Walkthrough: why this works (and what the tables mean)

1) I classify events by event time, not arrival time

Even though the stream is processed by arrival_time, the window assignment uses event_time.

That’s the core of stable event-time analytics: windows represent real-world time buckets, not ingestion time buckets.

2) I compute the watermark from the newest event time observed

When I see a new event_time, I update:

  • max_event_time_seen
  • watermark = max_event_time_seen - allowed_lateness

So if I allow 30 seconds lateness, the watermark always trails the “front” of the stream by 30 seconds.

3) I close a window when watermark passes its end

For a window [w_start, w_end):

  • if watermark >= w_end, the system considers that window closed
  • late events for closed windows are candidates for backfill

This is where “real-time” stops being misleading: windows won’t keep changing forever just because the network is messy.

4) I constrain backfills with a horizon

Without a horizon, late events could cause unbounded churn.

So I drop events when the window is too far behind the watermark:

  • close_age = (watermark - w_end)
  • accept if close_age <= BACKFILL_HORIZON_SEC

In practice, this gives dashboards a predictable “maximum correction delay.”


What happens when I run this?

In this simulated stream:

  • o1, o2, o3 are for the 12:00 minute and arrive early enough → counted normally
  • o6 and o7 belong to the 12:00 minute but arrive during later minutes → counted as backfills
  • window_backfills shows how many corrections were applied per window

You’ll see the window_metrics.event_count for 12:00 increase after the late arrivals, but only because they were still within the backfill horizon. If I made lateness bigger than BACKFILL_HORIZON_SEC, those late events would be ignored and the 12:00 window would remain stable.

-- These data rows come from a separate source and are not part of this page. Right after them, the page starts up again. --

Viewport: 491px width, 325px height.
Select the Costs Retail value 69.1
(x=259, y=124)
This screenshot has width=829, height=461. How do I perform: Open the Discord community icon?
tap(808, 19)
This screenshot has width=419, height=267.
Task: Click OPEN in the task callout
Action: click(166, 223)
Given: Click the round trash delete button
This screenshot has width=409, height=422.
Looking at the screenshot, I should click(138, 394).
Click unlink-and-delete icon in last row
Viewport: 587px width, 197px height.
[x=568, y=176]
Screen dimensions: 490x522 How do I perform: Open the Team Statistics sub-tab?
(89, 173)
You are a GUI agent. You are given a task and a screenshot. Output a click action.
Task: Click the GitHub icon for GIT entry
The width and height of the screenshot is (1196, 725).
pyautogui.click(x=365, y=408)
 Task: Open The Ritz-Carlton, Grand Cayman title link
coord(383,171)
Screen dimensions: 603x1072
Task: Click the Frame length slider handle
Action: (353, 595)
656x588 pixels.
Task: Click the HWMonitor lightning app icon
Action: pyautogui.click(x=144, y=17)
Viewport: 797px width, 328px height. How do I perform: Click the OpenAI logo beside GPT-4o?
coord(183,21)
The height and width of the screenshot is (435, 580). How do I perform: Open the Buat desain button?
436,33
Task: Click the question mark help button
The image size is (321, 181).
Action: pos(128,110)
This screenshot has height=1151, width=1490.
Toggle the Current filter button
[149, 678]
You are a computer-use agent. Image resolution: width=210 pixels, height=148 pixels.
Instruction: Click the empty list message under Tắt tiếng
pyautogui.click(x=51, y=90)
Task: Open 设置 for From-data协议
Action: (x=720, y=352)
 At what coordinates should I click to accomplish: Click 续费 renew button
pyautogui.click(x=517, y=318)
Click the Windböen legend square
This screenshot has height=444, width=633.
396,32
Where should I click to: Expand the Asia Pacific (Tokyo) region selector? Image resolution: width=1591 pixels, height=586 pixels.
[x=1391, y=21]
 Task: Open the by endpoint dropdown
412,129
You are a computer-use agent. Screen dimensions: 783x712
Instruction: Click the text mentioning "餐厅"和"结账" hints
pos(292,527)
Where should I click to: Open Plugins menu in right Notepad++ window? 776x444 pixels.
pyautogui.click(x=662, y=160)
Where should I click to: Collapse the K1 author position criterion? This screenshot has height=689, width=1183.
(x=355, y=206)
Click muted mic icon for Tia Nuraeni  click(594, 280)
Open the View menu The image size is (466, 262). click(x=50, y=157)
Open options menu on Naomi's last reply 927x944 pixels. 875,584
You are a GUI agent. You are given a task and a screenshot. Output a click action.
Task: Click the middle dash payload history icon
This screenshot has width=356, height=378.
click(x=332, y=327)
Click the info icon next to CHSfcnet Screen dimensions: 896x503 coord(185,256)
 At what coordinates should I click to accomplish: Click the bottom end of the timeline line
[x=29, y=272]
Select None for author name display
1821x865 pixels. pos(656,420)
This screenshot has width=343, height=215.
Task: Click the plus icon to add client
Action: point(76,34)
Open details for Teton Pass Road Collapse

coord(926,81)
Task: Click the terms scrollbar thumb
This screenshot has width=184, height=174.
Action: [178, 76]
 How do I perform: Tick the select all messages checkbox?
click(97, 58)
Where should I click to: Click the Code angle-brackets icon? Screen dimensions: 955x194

Data observability hook: detecting when “late correction” is getting worse

A really helpful operational metric is late correction volume per window. With the window_backfills table, you can monitor it like this:

df = con.execute(""" SELECT window_start, late_event_count, CASE WHEN late_event_count = 0 THEN 'ok' WHEN late_event_count <= 1 THEN 'minor' ELSE 'spike' END AS lateness_status FROM window_backfills ORDER BY window_start """).fetchdf() print(df)

If you graph late_event_count over time and it trends upward, you’ve likely got a real upstream delay issue (batching, queue backpressure, clock drift, etc.), and you can focus debugging where it matters.


Why I like this pattern for real-time analytics

I’ve built systems where “late event” handling was an afterthought, and charts slowly degraded into mystery. This approach makes three things explicit:

  1. Event-time windows: stable meaning of “the minute.”
  2. Watermark-based closing: bounded correctness, not infinite waiting.
  3. Backfill horizon: controlled correction to avoid endless churn.

That combination is what turns “real-time analytics” from a live demo into something I can trust under real network and scheduling behavior.


Conclusion

I implemented late-event backfills using event-time watermarks with DuckDB, processing a stream in arrival order while assigning events to event-time windows. The key idea is that windows close when the watermark passes their end, and late events only correct already-closed windows within a configured backfill horizon—keeping dashboards stable while still recovering correctness.